Pakistan arrests prominent al-Qaida financier
Police offices stand next to suspects who allegedly killed Sikh lawmaker Sardar Suran Singh during a press conference in Peshawar, Pakistan, Monday, April 25, 2016. Pakistani police have arrested six people allegedly involved in the killing of a Sikh lawmaker who was a provincial adviser on minority affairs.
MOHAMMAD SAJJAD/AP
ISLAMABAD — Pakistani authorities have arrested an al-Qaida financier who has been on a U.N. sanctions list since 2012.
Police said Monday that Abdur Rehman Sindhi was detained during a raid by intelligence agencies in the southern port city of Karachi last week.
Police officer Muqaddas Haider says a joint team of police and intelligence agents is questioning the suspect on what role he might have played in militant attacks in Pakistan in recent years.
Much of al-Qaida's senior leadership fled to Pakistan following the 2001 U.S.-led invasion of neighboring Afghanistan.
Pakistani police said Monday that a Sikh lawmaker gunned down last week was killed by a political rival from the minority community, who was arrested along with five other suspects.
The Pakistani Taliban had claimed responsibility for the killing of Sardar Suran Singh, who was gunned down while heading home on Friday night in northwestern Pakistan.
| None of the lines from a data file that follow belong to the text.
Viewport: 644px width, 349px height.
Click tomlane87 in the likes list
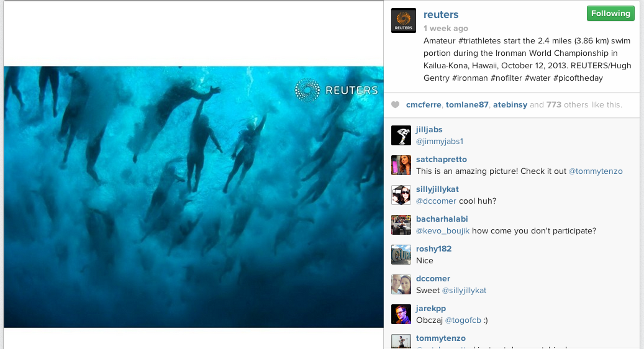[x=467, y=105]
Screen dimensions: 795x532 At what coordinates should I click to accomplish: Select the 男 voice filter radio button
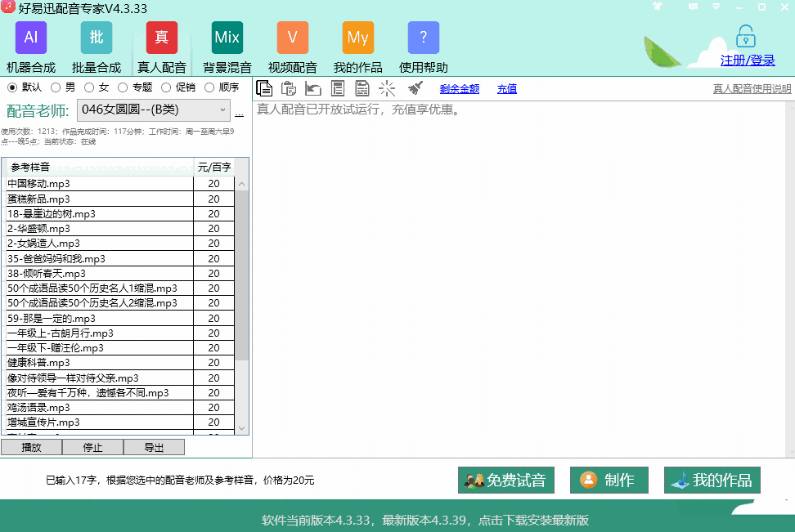(56, 87)
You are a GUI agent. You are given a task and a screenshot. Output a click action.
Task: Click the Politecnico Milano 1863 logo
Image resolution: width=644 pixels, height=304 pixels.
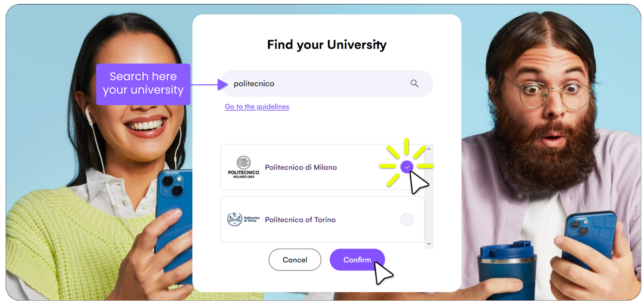coord(244,167)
Singh had served as a provincial adviser for minority affairs.
But police said the killing was ordered by Baldev Kumar, a rival Sikh politician, who paid hired assassins around $10,000 to carry out the shooting.
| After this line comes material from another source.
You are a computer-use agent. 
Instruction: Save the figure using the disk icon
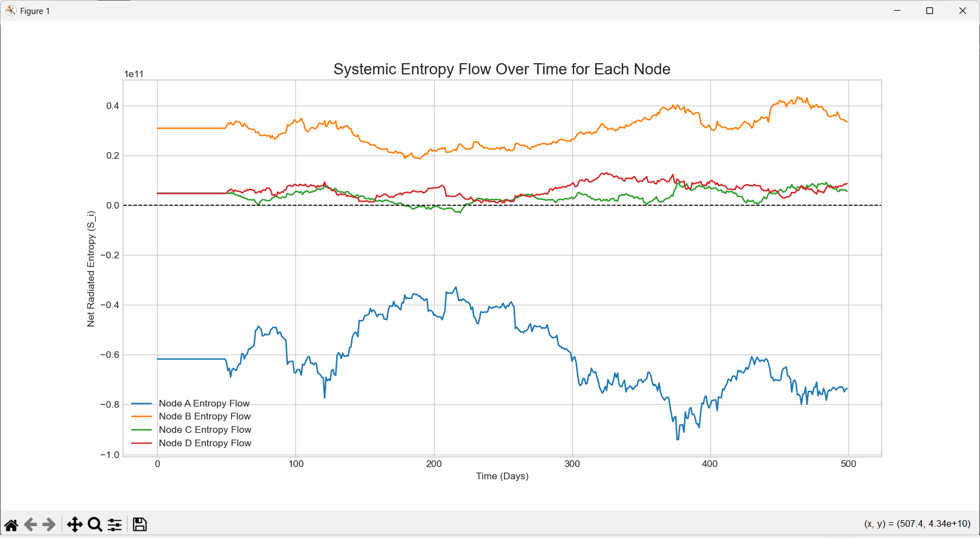pyautogui.click(x=140, y=525)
Azad Khan, police chief in the district where the killing took place, announced the arrests on Monday and paraded the suspects, including Kumar, before reporters, who were not allowed to interview the detainees.
The Taliban and other extremist groups have targeted Sikhs and other religious minorities in the past.
Elsewhere in Pakistan on Monday, gunmen shot and killed a female doctor and her husband, a retired air force officer, in the northwestern city of Peshawar, said police official Zeb Khan. Their seven-year-old son survived, he said. No one has claimed responsibility for the attack.